CSU Board approves tuition hike for five-year plan

Students across the world’s largest public university system will see their education fees increase, starting in 2024.

Wednesday, the California State University board approved a plan to increase tuition by six percent annually over a five-year period. 

The hike will start in 2024 and last through the 2028-2029 school year, at which time it will plateau. 


The backstory: Wednesday’s vote wasn’t an unexpected one, stemming from a July decision from the board’s Committee on Finance to bring the plan forward. 

  • CSU officials pointed to $1.5 billion in unfunded operational costs facing the system, necessitating the need for a tuition hike. 
  • The CSU has around 460,000 students enrolled across its 23 campuses. 
  • The last time the CSU raised tuition was a five percent hike in 2011-2012. 
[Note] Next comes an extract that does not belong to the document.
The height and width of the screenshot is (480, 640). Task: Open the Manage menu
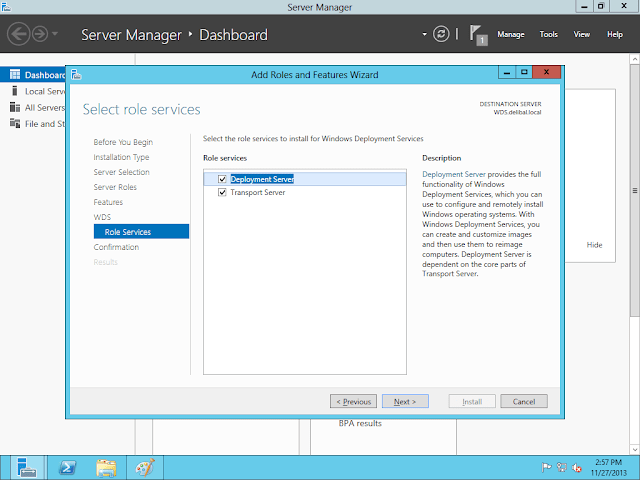click(510, 35)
The big picture: Tuition in the 2024-2025 school year will jump from $5,742 to $6,084, an increase of $342. 

  • With continual six percent raises each year, the cost in the 2028-2029 school year will cap out at $7,682 – nearly $2,000 more than current tuition rates. 
  • The increase will bring in an additional $148 million in the 2024-2025 academic year and $860 million over five years. There will be $280 million of those funds set aside for financial aid. 
  • During Wednesday’s meeting, the board considered a motion to reduce the increases to only three years and another one at four years, but neither gained any traction. 
  • Interim CSU Chancellor Jolene Koester was strongly supportive of the five-year plan during the meeting. 
  • Most students won’t be affected by the tuition hikes, the CSU says. Around 60 percent of its students don’t have to pay any tuition as they have it covered by grants and waivers. Eighteen percent of students receive partial tuition aid, and only four percent use student loans. 

What they’re saying: “We’ve only had one increase in tuition in 12 years,” said Trustee Jack McGrory. “That’s not a business model that’s going to work long-term. It’s not sustainable.”